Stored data
··········

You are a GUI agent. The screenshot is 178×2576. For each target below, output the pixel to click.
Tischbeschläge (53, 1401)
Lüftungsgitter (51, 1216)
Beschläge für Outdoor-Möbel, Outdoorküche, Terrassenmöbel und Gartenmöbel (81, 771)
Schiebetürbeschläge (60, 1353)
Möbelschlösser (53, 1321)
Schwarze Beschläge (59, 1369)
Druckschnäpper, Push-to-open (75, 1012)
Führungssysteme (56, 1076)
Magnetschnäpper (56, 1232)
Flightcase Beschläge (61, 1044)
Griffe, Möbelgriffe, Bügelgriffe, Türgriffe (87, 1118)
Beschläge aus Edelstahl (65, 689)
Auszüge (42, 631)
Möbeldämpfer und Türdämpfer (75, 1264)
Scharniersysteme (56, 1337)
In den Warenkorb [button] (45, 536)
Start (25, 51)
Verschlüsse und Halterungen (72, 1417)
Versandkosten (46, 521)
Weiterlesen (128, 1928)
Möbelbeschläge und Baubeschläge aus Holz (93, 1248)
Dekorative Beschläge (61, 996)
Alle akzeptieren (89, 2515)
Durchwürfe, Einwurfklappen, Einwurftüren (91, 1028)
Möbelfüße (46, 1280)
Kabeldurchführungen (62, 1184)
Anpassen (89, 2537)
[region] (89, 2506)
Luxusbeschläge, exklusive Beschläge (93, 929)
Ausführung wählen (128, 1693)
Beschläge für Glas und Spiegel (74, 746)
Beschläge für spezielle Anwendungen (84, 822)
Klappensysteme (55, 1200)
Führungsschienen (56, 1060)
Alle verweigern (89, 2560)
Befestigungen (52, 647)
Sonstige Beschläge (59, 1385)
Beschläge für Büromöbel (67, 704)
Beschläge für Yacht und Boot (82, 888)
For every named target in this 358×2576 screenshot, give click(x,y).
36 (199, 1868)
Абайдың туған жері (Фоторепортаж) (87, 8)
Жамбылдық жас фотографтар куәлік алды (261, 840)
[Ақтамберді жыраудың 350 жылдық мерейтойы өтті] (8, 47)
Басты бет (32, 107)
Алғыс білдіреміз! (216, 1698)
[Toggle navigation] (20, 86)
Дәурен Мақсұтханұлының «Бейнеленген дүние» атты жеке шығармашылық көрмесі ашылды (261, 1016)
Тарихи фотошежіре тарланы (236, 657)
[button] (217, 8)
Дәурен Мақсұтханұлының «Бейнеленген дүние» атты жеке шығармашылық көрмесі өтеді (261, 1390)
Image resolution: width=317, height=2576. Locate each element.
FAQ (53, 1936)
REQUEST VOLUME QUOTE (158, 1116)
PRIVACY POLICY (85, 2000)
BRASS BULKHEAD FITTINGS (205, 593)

··········

* [YOUR ASSIGNMENT] In the records above, find the line with "Scharniersysteme (56, 1337)"; write out exactly that line and each one after it, stopping after the line with "36 (199, 1868)".

* [SOLUTION TO THIS PROBLEM]
Scharniersysteme (56, 1337)
In den Warenkorb [button] (45, 536)
Start (25, 51)
Verschlüsse und Halterungen (72, 1417)
Versandkosten (46, 521)
Weiterlesen (128, 1928)
Möbelbeschläge und Baubeschläge aus Holz (93, 1248)
Dekorative Beschläge (61, 996)
Alle akzeptieren (89, 2515)
Durchwürfe, Einwurfklappen, Einwurftüren (91, 1028)
Möbelfüße (46, 1280)
Kabeldurchführungen (62, 1184)
Anpassen (89, 2537)
[region] (89, 2506)
Luxusbeschläge, exklusive Beschläge (93, 929)
Ausführung wählen (128, 1693)
Beschläge für Glas und Spiegel (74, 746)
Beschläge für spezielle Anwendungen (84, 822)
Klappensysteme (55, 1200)
Führungsschienen (56, 1060)
Alle verweigern (89, 2560)
Befestigungen (52, 647)
Sonstige Beschläge (59, 1385)
Beschläge für Büromöbel (67, 704)
Beschläge für Yacht und Boot (82, 888)
For every named target in this 358×2576 screenshot, give click(x,y).
36 (199, 1868)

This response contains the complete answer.